So, how do I exercise my positivity muscle?

I have begun to draw shapes, coloring them each evening, looking for the source behind the shapes and colors that surround us and influence our decision-making. It is as if they are messengers from another (higher) source.

I am looking for intent when I sense / feel a shape or color. What if a highly developed intelligence / being has left me (us) Burma Shave messages? Did Phil Canville, who discovered the Geomic Code, receive messages? Are we at the Geomic Code Research Institute learning from the messages in the symbols and colors in the Geomic Code?

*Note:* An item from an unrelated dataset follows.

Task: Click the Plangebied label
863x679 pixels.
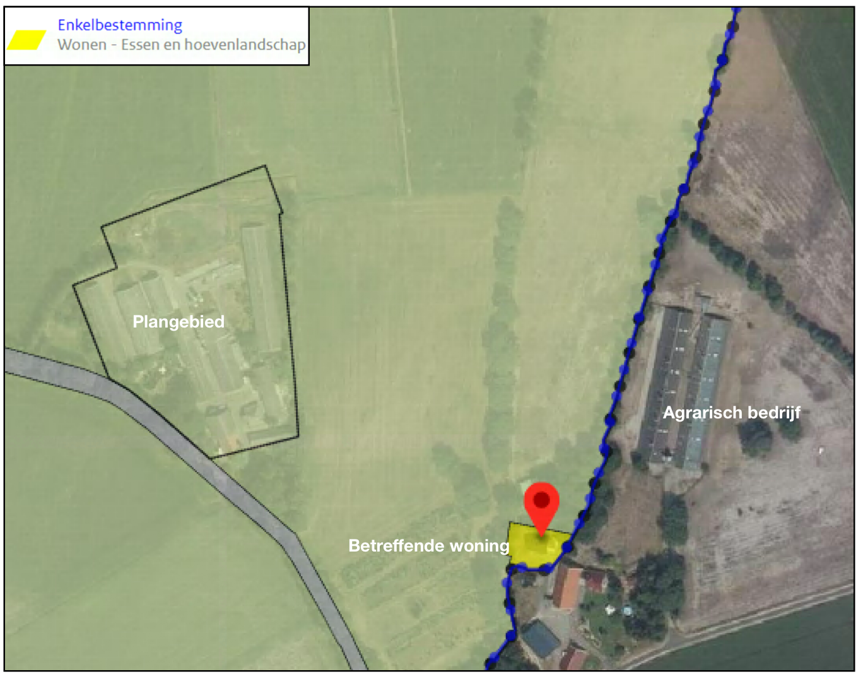Action: coord(179,322)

To all these questions, I answer with the Comedy Improv expression, “Yes, and…” Yes, and…I accept willingly what my higher source is offering. Yes, and…Phil has taught us in his book, The Geomic Code: Unlocking the Mystery of Unconscious Choice, “…our unknown preferences—those that we are not even aware of—are shaped by things outside our perceptual landscape—deeper things that…speak to us at a level beyond our conscious knowledge and make us feel a certain way, [and] have a significant impact on our preferences and the people with whom we associate and how we interact with them.”

Yes, and…we at the Geomic Code Research Institute invite you to join this conversation with your input in the box at the end of this article. Stay tuned and, in the meantime, please take a Geomic Code Assessment and let us know how we can help you take your Assessment results to the next level.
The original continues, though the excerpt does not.